BAGUIO CITY — Businesses in the Cordillera region recovered much faster than expected after mobility restrictions eased in the second year of the COVID-19 pandemic, earning P254.9 billion in 2021, according to the latest annual survey of Philippine Business and Industry.
Most establishments in the region were shuttered by the first lockdown and quarantines in 2020, so revenues dropped by 18 percent (P221.5 billion), said Betina Joy Bermillo, Cordillera senior statistical specialist of the Philippine Statistics Authority (PSA), at a briefing this week.
But after people were allowed to leave their homes, at least 5,256 establishments resumed operations with 67,956 workers, and the average annual compensation for each employee rose to P288,825 from P248,989 in 2020 and P257,433 in 2019, Bermillo said.
The high revenues and relatively smaller workforce may account for the spike in compensation, she said.
When the lockdown was enforced, the Cordillera workforce dropped to 71,626 from 103,421 employees in 2019.
Population decline
The 2020 census also showed a decline in the region’s population, particularly in this city, when transient workers decided to return to their hometowns outside the Cordillera to ride out the pandemic, Bermillo said.
Private and government assistance (“ayuda”) given to workers because of the economic instability during that period were counted as part of 2021 compensation, said Joyce Egsan, PSA Cordillera supervising statistical specialist handling industry and the economy.
More than 90 percent of businesses in 2021 were in the services sector.
Bermillo said repair shops and wholesale and retail trade (2,553); arts, recreation, or entertainment facilities (51); and real estate activities (162) posted the highest increase in numbers.
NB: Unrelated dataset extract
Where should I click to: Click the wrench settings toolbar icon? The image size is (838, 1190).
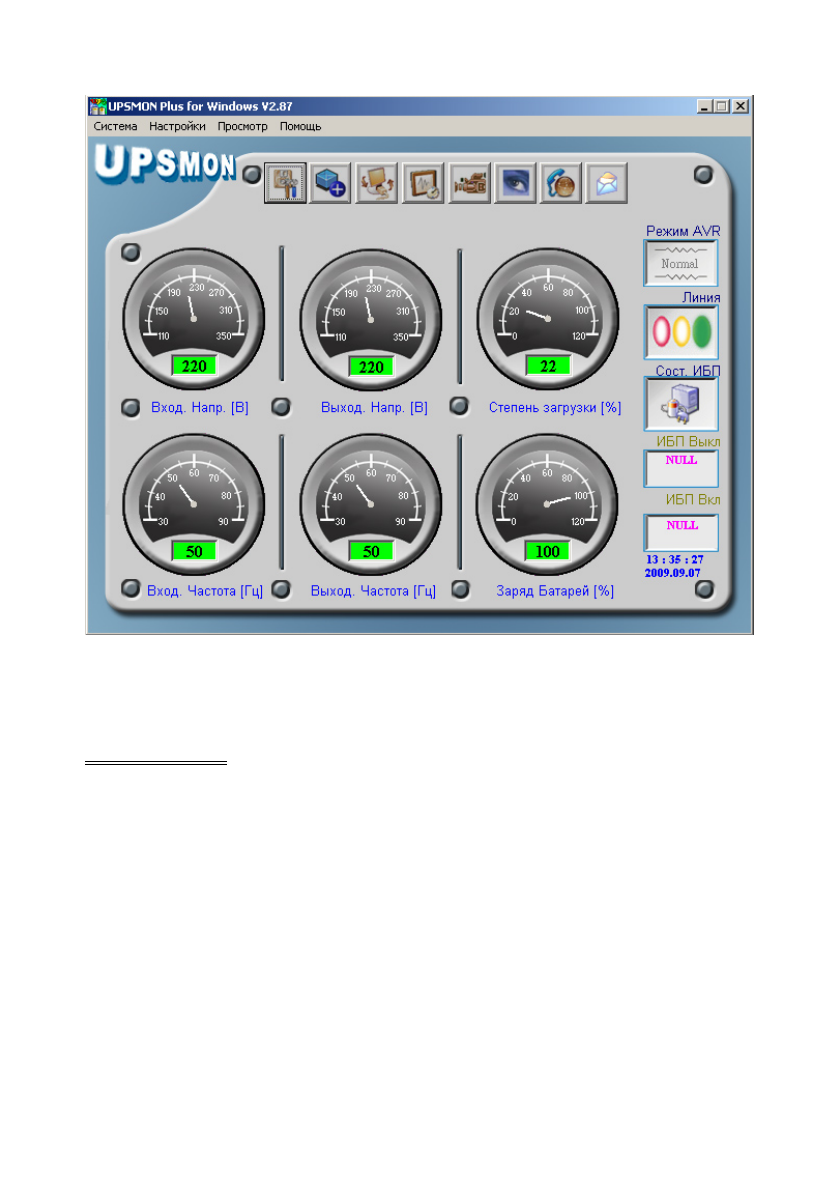click(285, 184)
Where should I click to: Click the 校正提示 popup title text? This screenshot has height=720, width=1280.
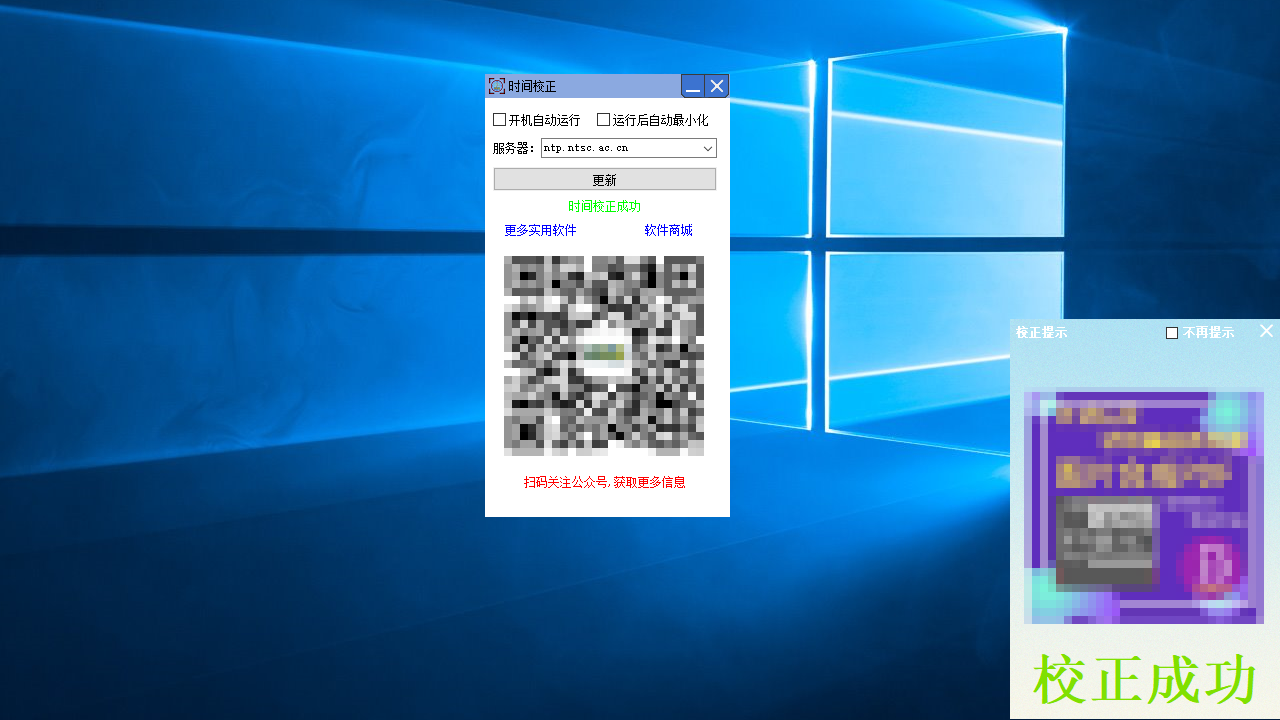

The lockdowns affected the supply chain, which accounted for the 151-percent rise in e-commerce transactions in 2020, with 367,299 businesses shifting online.
E-commerce had already accelerated in 2019 before the pandemic, with 146,342 establishments offering their services through the internet.
But the number of e-commerce shops dropped by 84.6 percent (56,616 businesses) by 2021, “when people were allowed to leave their homes, and many preferred to shop for goods or dine out for themselves,” Bermillo said.
The annual survey has helped the government track how formal businesses coped with the pandemic, which brought down Cordillera’s growth to a negative 10.2 percent in 2020.
But the survey did not include the informal economy, which may have continued to do business online, Bermillo said.